Notorious for its mafia gangs, most of them led by Muslim dons, the financial and film capital of India quickly sprang back to normality with people getting back on the jam-packed door-less commuter trains that carry millions of officegoers each day.
“We believe police will be able to zero in on the culprits within a week,” D.K. Shankaran, top bureaucrat in Maharashtra state of which Mumbai is the capital, told Reuters.
“Police have been doing combing operations and I believe we do have some information from those detained that should be able to give us some concrete leads.”
City police chief A.N. Roy said hundreds of people had been questioned but most had been let go. No arrests have been made.
Indian officials say local Muslims could have carried out the bombings, possibly members or former members of the Students’ Islamic Movement of India, banned in 2001 over allegations it had tried to stir religious unrest over the U.S.-led “war on terror.”
But they suspect the attacks may have been instigated by the Pakistan-based Islamist militant group Lashkar-e-Taiba or even by members of Pakistan’s powerful military spy agency, the Inter-Services Intelligence.
Pakistan angrily denounced the claims of ISI involvement as propaganda not supported by evidence.
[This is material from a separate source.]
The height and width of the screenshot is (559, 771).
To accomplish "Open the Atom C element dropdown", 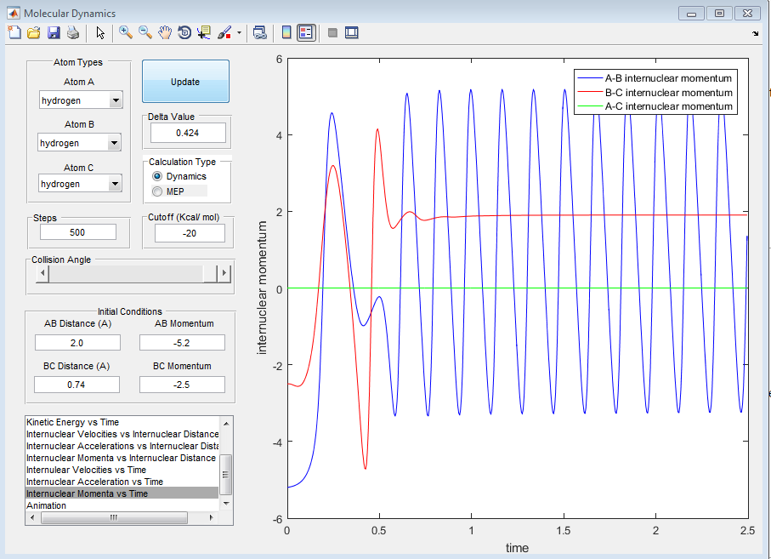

Lashkar, long active in Indian Kashmir, has denied any role in the blasts, calling the attacks “inhuman and barbaric”.
India: 'Taking everything seriously'
Anti-terrorist officers in the sprawling metropolis, with its dozens of slums, said they were investigating an e-mail sent to an Indian TV channel, Aaj Tak, which it had received from a group called “Laskhar-e-Qahhar (Army of Fury),” claiming the attacks.
“We are investigating this e-mail and taking everything seriously at this stage,” K.P. Raghuvanshi, chief of the city’s anti-terrorism squad, told Reuters.
In the e-mail, the group said the attacks were a reprisal for Indian rule in Kashmir and the 2002 Gujarat riots where some 2,500 people were killed, most of them Muslims, according to human rights groups.
It said it planned to target major landmarks in Delhi and Mumbai and the Taj Mahal monument in the northern city of Agra.
An Indian analyst said the group was a front for Lashkar-e-Taiba and had also claimed responsibility for bomb attacks in March at a Hindu temple and a railway station in the pilgrimage town of Varanasi which killed 15 people.
“The Lashkar-e-Taiba is under increasing international scrutiny, which is why it created Qahhar as its front,” Ajai Sahni of New Delhi’s Institute for Conflict Management said. “They are basically trying to shift the blame.”